How many times have you attended a city council meeting? A school board meeting? Participated in a regional commission to address a social problem? Run for public office? Some of us are politically engaged. But most of us are not. Is a vibrant public life really worth living?
The majority of Americans prioritize the obligations and joys of a fulfilling private life (family, friends and work) over the civic duties and opportunities of a vibrant public life. According to a report by Harvard University’s Center for Research on Civic Learning & Engagement, less than half of young people vote, few can answer basic questions about their government and even fewer have engaged in political action beyond signing an online petition or posting a political comment on a social media site.
In the book Bowling Alone: The Collapse and Revival of American Community, political scientist Robert Putnam of Harvard revealed that Americans are not joining civic groups and participating in community activities at the rate they were 50 years ago. He invites his readers to imagine the average citizen “bowling alone”—a metaphor for the social isolation that has descended upon American society. Putnam, a prescient commentator, warned that“[p]eople divorced from community, occupation, and association are first and foremost among the supporters of extremism.”

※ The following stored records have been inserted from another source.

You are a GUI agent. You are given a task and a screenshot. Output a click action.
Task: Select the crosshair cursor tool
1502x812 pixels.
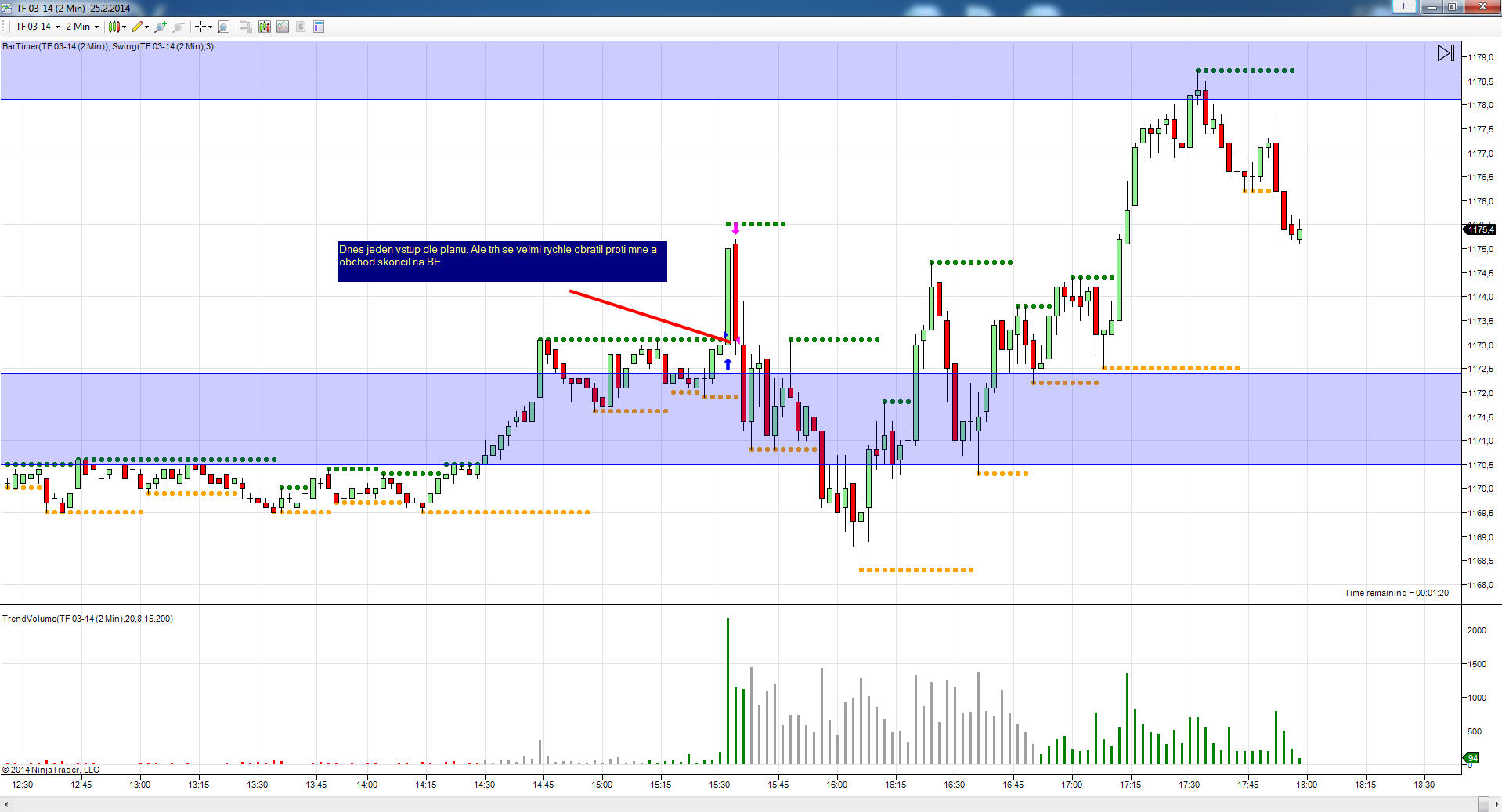coord(200,27)
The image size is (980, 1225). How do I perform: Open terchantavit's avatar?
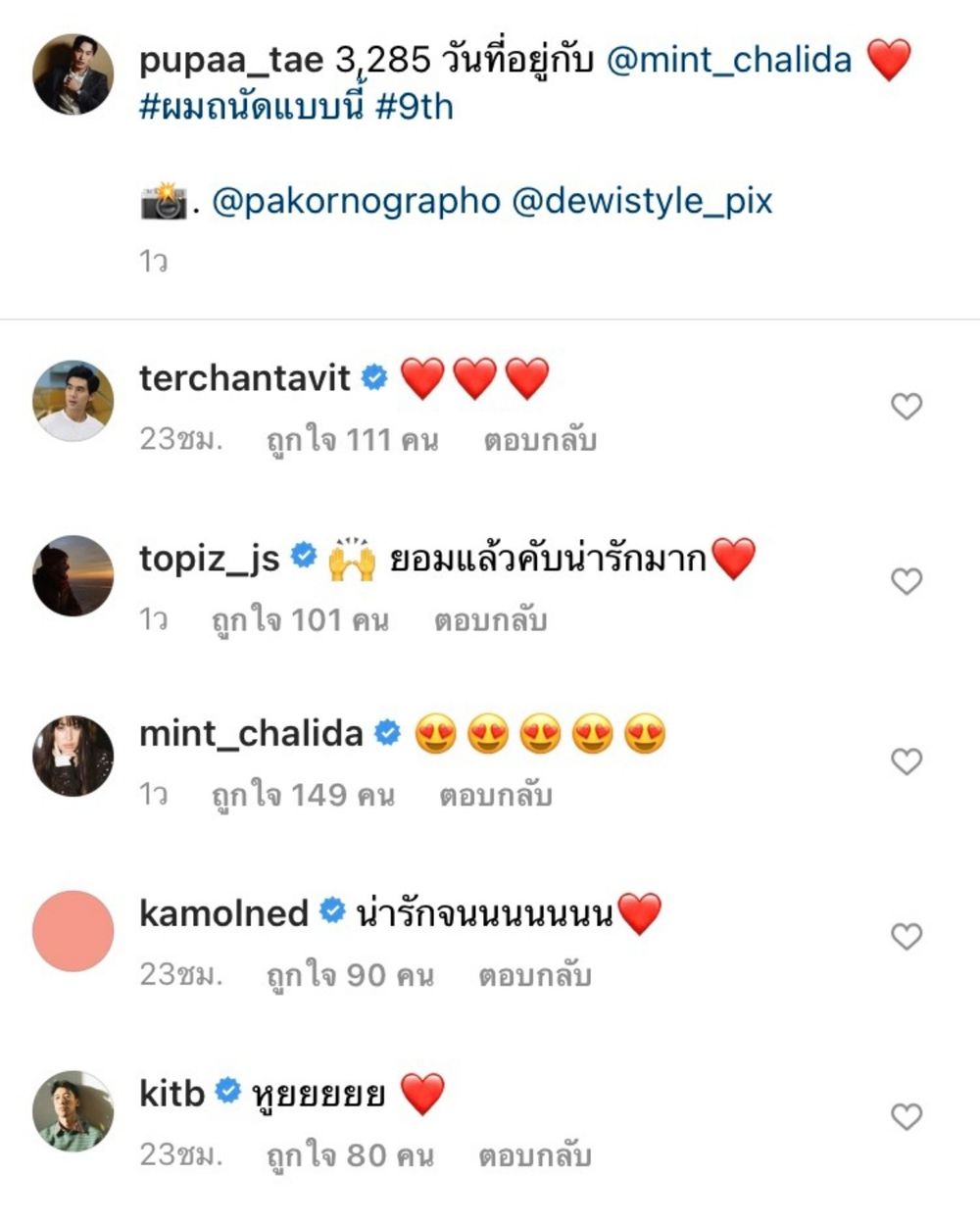click(74, 400)
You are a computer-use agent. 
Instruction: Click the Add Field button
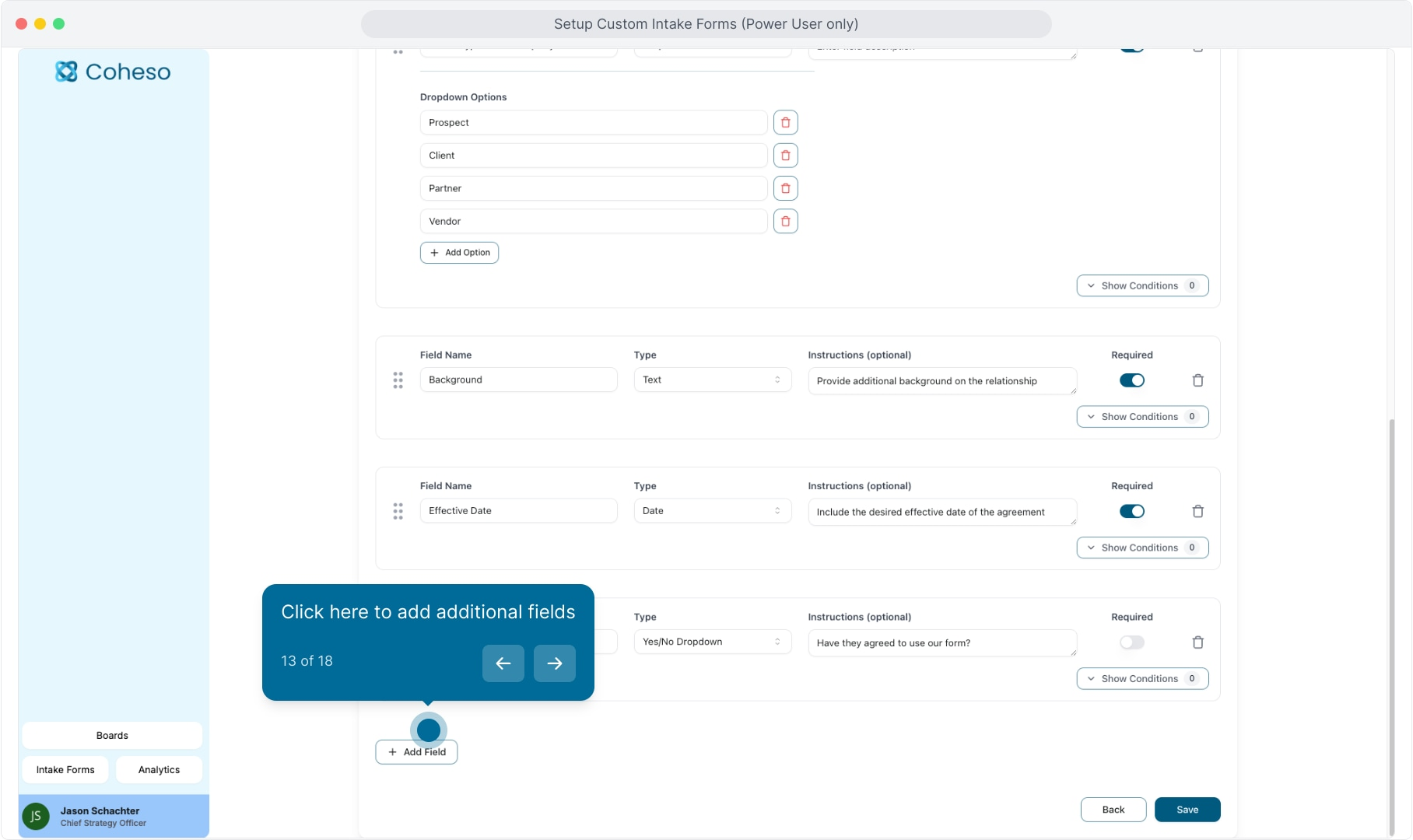pyautogui.click(x=416, y=752)
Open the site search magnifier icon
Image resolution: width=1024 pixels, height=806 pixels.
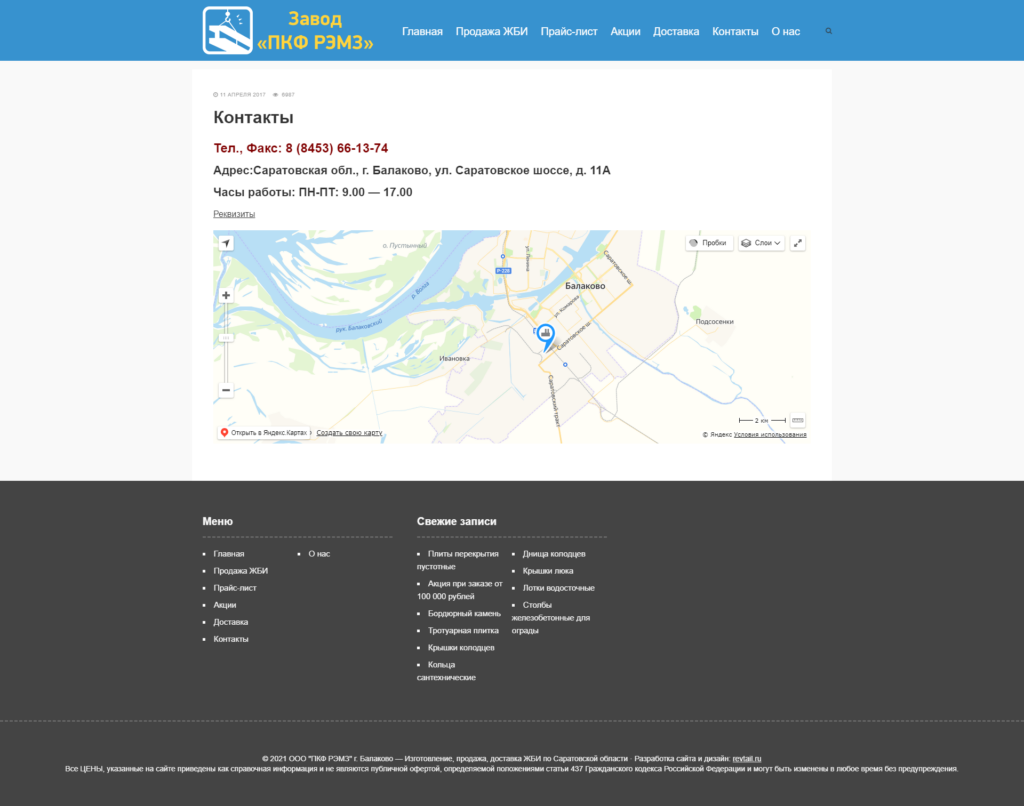(828, 31)
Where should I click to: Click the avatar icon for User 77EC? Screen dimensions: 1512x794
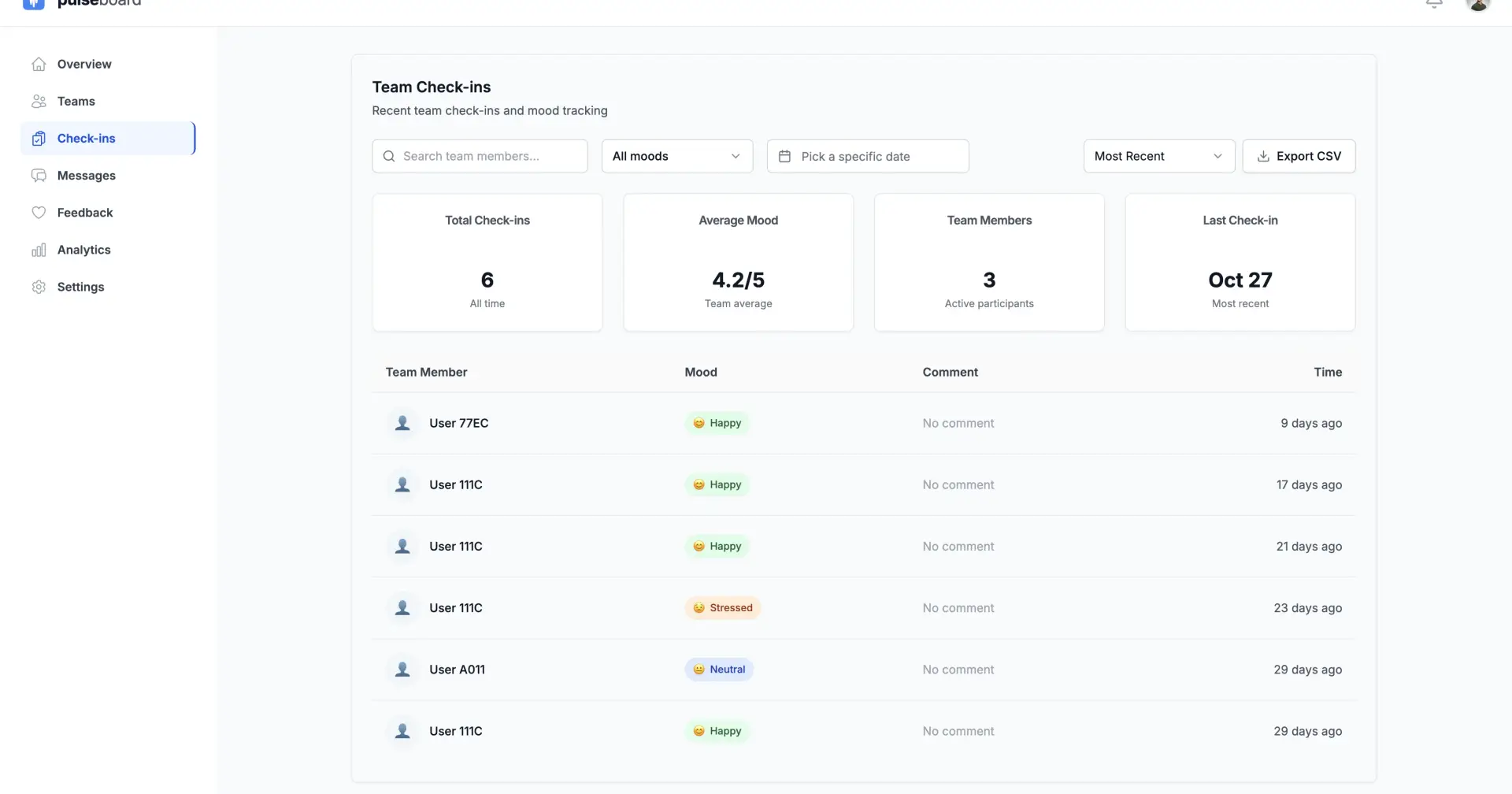click(x=402, y=424)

If you’re still not swayed by Putnam’s argument, then what would convince you to live a more vibrant public life? The political theorist Hannah Arendt (1906-1975) also offered persuasive reasons for becoming more socially and politically engaged. She celebrated the ancient Greek ideal of active citizenship, whereby members of the polis (city-state in Greek) regularly partake in political action and reclaim those traditional values and communal standards that tie them to their shared past (ethos or way of life in Greek).
In her book The Human Condition, Arendt argued against the social isolation, political apathy and selfish consumerism that have become synonymous with modern life. Instead, she recommended that we embrace the “common world,” the “public realm” and “public life” as the ancient Greeks did before us:
“The reality of the public realm relies on the simultaneous presence of innumerable perspectives and aspects in which the common world presents itself and for which no common measurement or denominator can ever be devised. For though the common world is the common meeting ground of all, those who are present have different locations in it, and the location of one can no more coincide with the location of another than the location of two objects. Being seen and being heard by others derive their significance from the fact that everybody sees and hears from a different position. This is the meaning of public life, compared to which the richest and most satisfying family life can offer only the prolongation or multiplication of one’s position with its attending aspects and perspectives.”
Arendt’s point is that enlarging one’s perspective on life means engaging in public sphere—deliberation, action and shared inquiry—as well as the private sphere—friendship, work and family time.
We live in a modern age where political participation is minimal and, for some, non-existent. What is the solution to the problem of social isolation or, as Putnam calls it, bowling alone? Is there one?